The modified Jetson Platform Services DeepStream 7.1 container has the following changes in comparison to the standard samples container:

Precompiled version of Service Maker deepstream-test5 app
PeopleNet2.6 model and calibration files as well as many precompiled engine files for various Jetson platforms and batch sizes
Precompiled tracker engine files
Precompiled YOLOv8s plugin and engine files

Jetson Platform Services uses the sample deepstream-test5 app based on the new Service Maker framework supported as part of DeepStream 7.1 to programmatically assemble DeepStream pipelines, source code for which is available as part of the native DeepStream install and as part of the DeepStream Docker container. Options passed into this app are as follows:

-s option specifies a source list config file. If using a config with nvmultiurisrcbin as the reference configs provided with AI-NVR do, the add/remove API within DeepStream is enabled.
-c option specifies a pipeline config file containing the various components and connections within your programs pipeline.
-l option specifies the label file for your model.

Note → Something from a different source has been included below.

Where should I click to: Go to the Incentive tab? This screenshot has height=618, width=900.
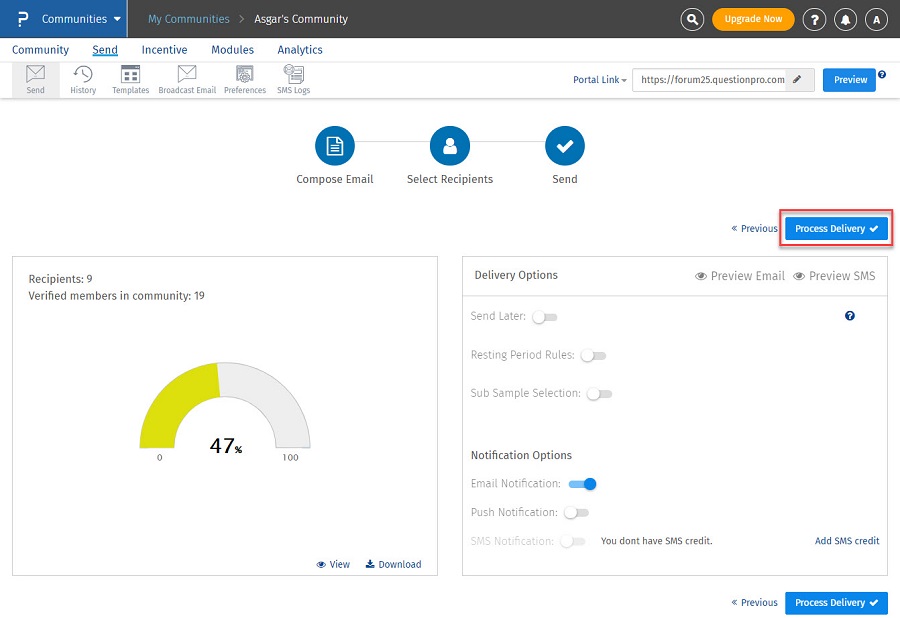[164, 50]
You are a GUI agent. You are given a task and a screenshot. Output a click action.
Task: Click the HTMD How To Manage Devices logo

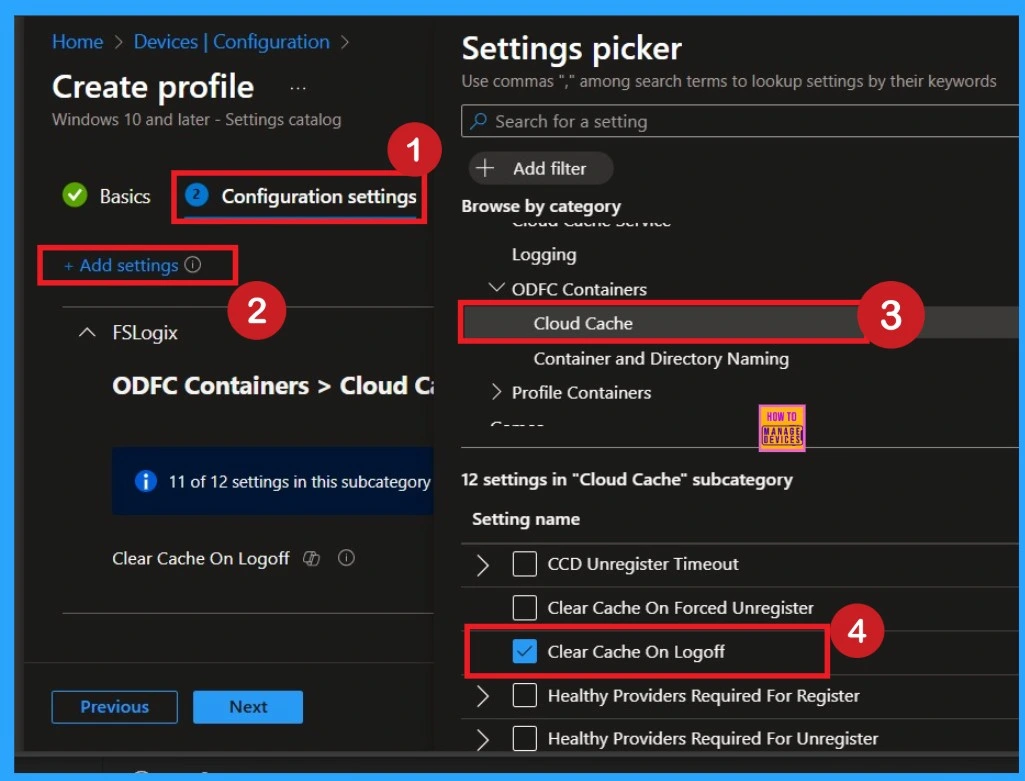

--perf-measurement-interval-sec option specifies how frequently in seconds to print fps info.

#example for running on Orin AGX
$ /opt/nvidia/deepstream/deepstream-7.1/service-maker/sources/apps/cpp/deepstream_test5_app/build/deepstream-test5-app -s /ds-config-files/pn26/service-maker/source-list-0_agx.yaml,/ds-config-files/pn26/service-maker/source-list-1_agx.yaml -c /ds-config-files/pn26/service-maker/ds-config-0_agx.yaml,/ds-config-files/pn26/service-maker/ds-config-1_agx.yaml -l /ds-config-files/pn26/labels.txt --perf-measurement-interval-sec 5

In order to run multiple pipelines, you must specify multiple source list and config files separated by commas as seen in the above example.

On Orin AGX and Orin NX16, these pipelines use DLA 0 & 1 through their gie config files (config/deepstream/pn26/config_infer_primary_*):

enable-dla=1 # 0 => disable, 1 => enable
use-dla-core=0 # dla core number => 0, 1, etc.

On Orin NX8, only a single DLA is available and thus only one is used, while on Orin Nano GPU is utilized.

Note that user can alternatively incorporate the legacy test5 application (included by default in the DeepStream 7.1 container) as part of their Jetson Platform Services based systems provided the integration points with rest of the Jetson Platform Services architecture in terms of stream addition API and metadata output in the Metropolis schema are preserved.

DeepStream config files are in the config/deepstream/pn26 folder of the Docker Compose repo. Each config is marked with the device type at the end of the filename - agx, nx16, nx8, or nano. This folder is mounted in the DeepStream Docker container. Depending on which compose file run (compose_agx.yaml for Orin AGX, compose_nx16.yaml for Orin NX16, compose_nx8.yaml for Orin NX8, compose_nano.yaml for Orin Nano), the corresponding DeepStream config files are passed into the DeepStream application. Configs for both the Service Maker and legacy versions of the DeepStream test5 app are provided for all supported systems.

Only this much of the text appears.